Closed-access papers constitute the vast majority: The experiments use only open-access papers (2 per dataset), resulting in a relatively small evaluation corpus.
No in-depth analysis of agent orchestration strategies: Only system-level results are compared, without examining the specific impact of different agent architectures (single-agent vs. multi-agent, tool-calling strategies, context management) on extraction quality.
No solution is proposed for the SMILES conversion problem: The bottleneck is identified but no mitigation is offered; integrating molecular image recognition tools such as OSRA or MolScribe would be a natural direction.
Directions for improvement include expanding dataset coverage in evaluation, integrating molecular image recognition tools, and analyzing the effects of different agent orchestration strategies.

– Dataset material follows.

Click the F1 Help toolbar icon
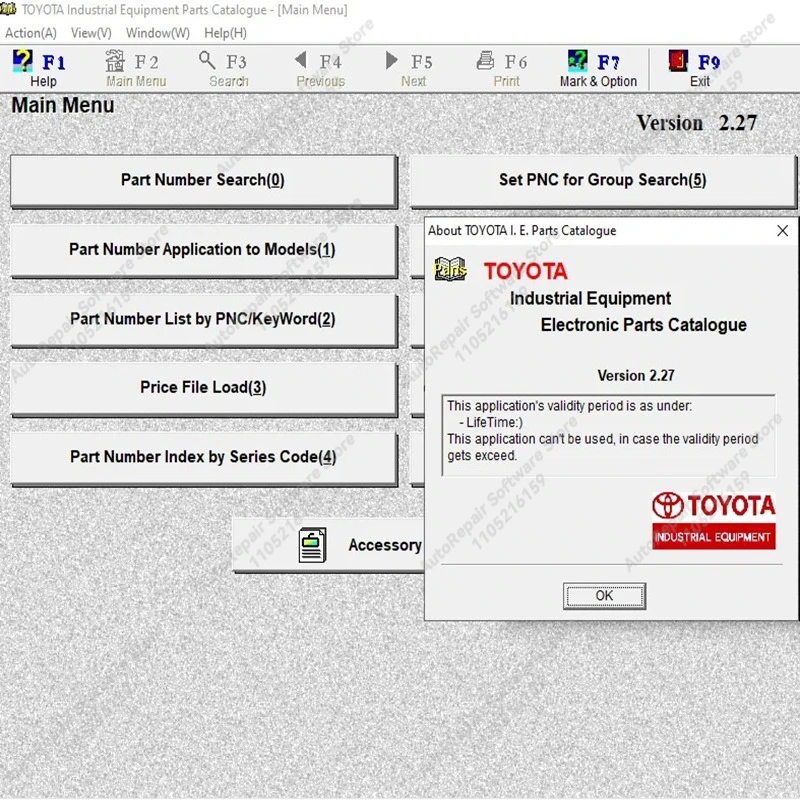Viewport: 800px width, 800px height. 23,62
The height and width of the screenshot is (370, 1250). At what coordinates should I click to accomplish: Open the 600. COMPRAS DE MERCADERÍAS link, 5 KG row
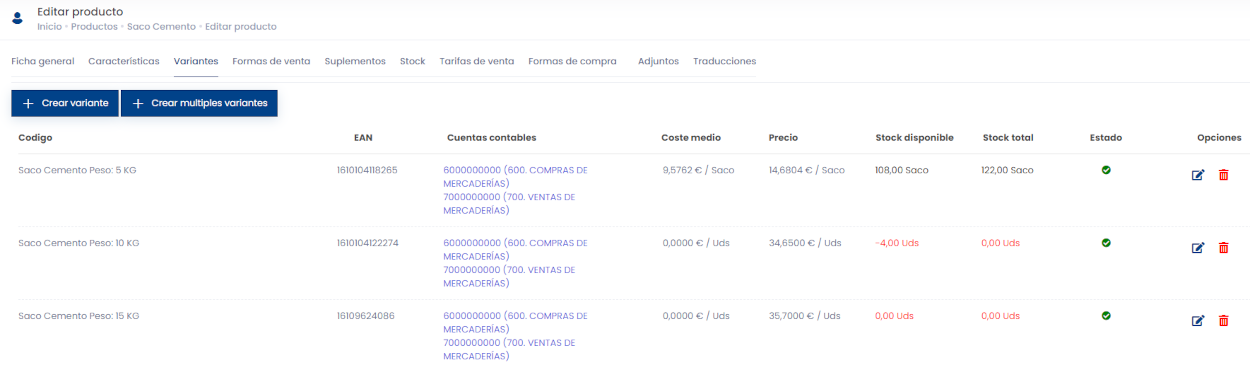515,177
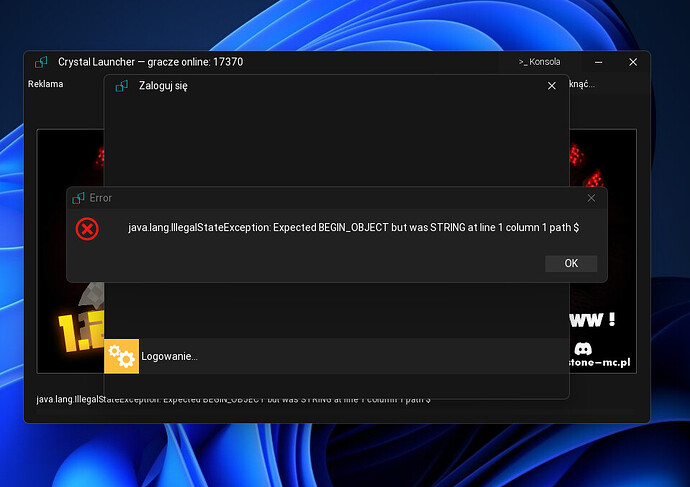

vs. nanoMINER: nanoMINER is a multi-agent system specifically designed for nanozymes, achieving F1=0.80 far above general-purpose methods on that domain, but with zero generalizability — the specialized vs. general trade-off is a core tension in chemical AI.
vs. FutureHouse: FutureHouse, as a general-purpose scientific agent platform, performs worst in chemical extraction (F1=0.09), indicating that general scientific reasoning capability does not transfer directly to structured information extraction.
vs. SLM-Matrix: This multi-agent system based on small language models achieves moderate performance on both datasets, but exhibits relatively high Recall (0.55) on nanozymes, suggesting that small models also have potential — the key factor is agent orchestration strategy.
This work has direct reference value for agent system development in AI for Science — chemical extraction can serve as a touchstone for evaluating agents' tool-use capability and domain adaptation.

Rating¶

Novelty: ⭐⭐⭐⭐ First systematic agent benchmark for chemical information extraction, filling an important gap; methodological innovation is limited (preprocessing + LLM extraction).
Experimental Thoroughness: ⭐⭐⭐⭐ Ten datasets are carefully constructed, six systems are compared, but actual evaluation covers only 2 datasets.
Writing Quality: ⭐⭐⭐⭐ Problem definition is clear, experimental comparisons are comprehensive, and qualitative system capability analysis is valuable.
Value: ⭐⭐⭐⭐⭐ Directly advances automated information extraction in AI for Science; ChemX has the potential to become a community standard benchmark.